Nick DiAntonio hits porch floor to do touch-up work

Thursday morning I stood in the front lawn of a Habitat for Humanity house in Rosedale Court, talking with a local volunteer.

My new acquaintance, it turned out, put in 10 years in Army artillery, and while he seems to have adjusted well to civilian life, he told me that the biggest adjustment in coming home was the sheer silence of the night.

That sense of quiet was disrupted on April 27th, when the tornado that took 43 lives here destroyed his home. He said he’d be willing to discuss his experience with Assumption’s students, but his girlfriend had other ideas, and for a very good reason: She was in the house when the tornado hit

“I’ll show them pictures I took,” she said, gesturing to the cell phone in her hand, “but I don’t talk about it.”

This is a common tension here, or, I suspect, any community where a large-scale traumatic event has occurred. Some people need to share their stories – and others need not to. Despite the narrative theme of this blog, I deeply respect both responses. The Royal Wedding, of all things, paved over the national story within 24 hours, footage of human suffering replaced by images of pomp and circumstance, but here the victims who need to share their stories have found compassionate audiences. Open meetings were held at local churches where people could do just that.

Even the night of the storm, amid the chaos of blocked streets, blaring sirens, and power outages, one rescue worker described, in the documentary Faces of the Storm, the need to set aside his sense of urgency just to hold a stranger and listen – and, he said, “why wouldn’t you?”

Meanwhile, we stand on the opposite end of the city from where the tornado destroyed his home. This is clear, open land stretching behind the Habitat home to the right, but that’s only due to the razing of wreckage after the tornado flattened 100 out of 188 units of Rosedale Courts, killing six – and when people saw more than dozen blocks of destroyed homes in this neighborhood, everyone was shocked the count wasn’t higher.

As a low-income housing development, Rosedale speaks to another story line here – in many areas of the city, affordable old housing likely will be replaced by stronger, newer structures that will be more expensive. Even if the insurance and/or FEMA money comes through, where do folks relocate after a tornado destroys 12 percent of a city?

But some stories are positive: My new friends – including their dog who also survived the storm – move into their new Habitat home in a matter of weeks; the dedication has been delayed by their schedules at work (and work, in this economy, is also a good thing). Meanwhile, here in Rosedale, the debris here has been removed, the sun has come out, and as students settle into the groove of their construction tasks – from spackling cracks and touching up the paint job to some earnest ladder-top carpentry and learning to use large power saws – there is good cheer.

The energy and optimism of youth  is a blessing, particularly when it’s youth guided by conscience.

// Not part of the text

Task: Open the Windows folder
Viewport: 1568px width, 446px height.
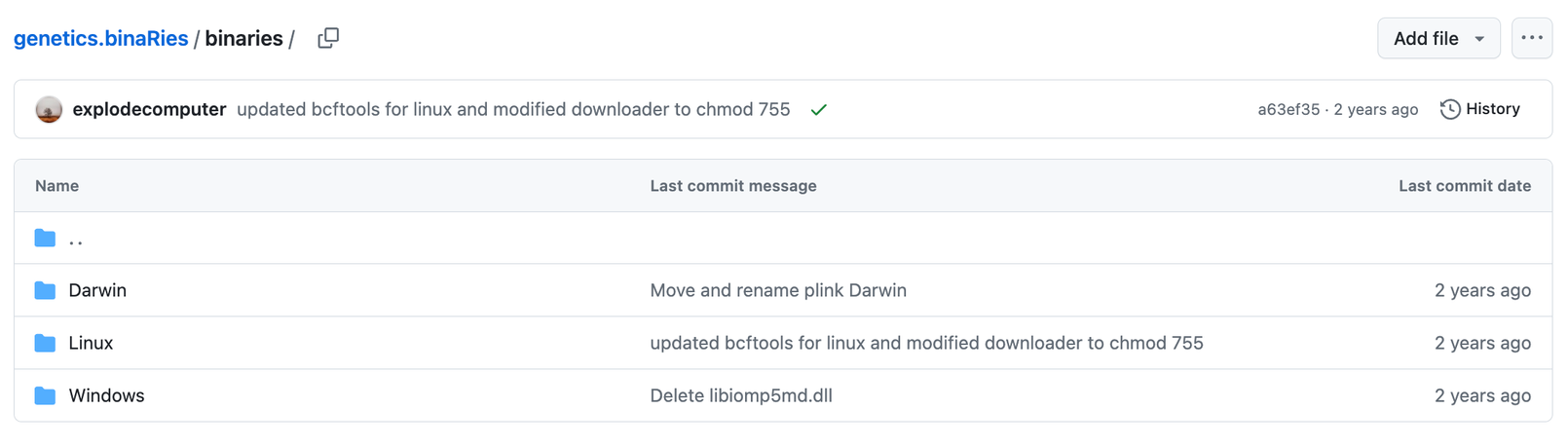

That night, when Marissa Reis asks her fellow students their hopes and fears during the nightly prayer and reflection, it’s clear they know there’s much more to be done – and understand, if, indeed, any of us ever can.

As one student stated, “I hope we get a real understanding of what happened down here, even though in the north we don’t get many storms like this … and I hope people here know that people in the North remember them.”

Brittany Wilson braves the scaffolding to spackle the carport ceiling.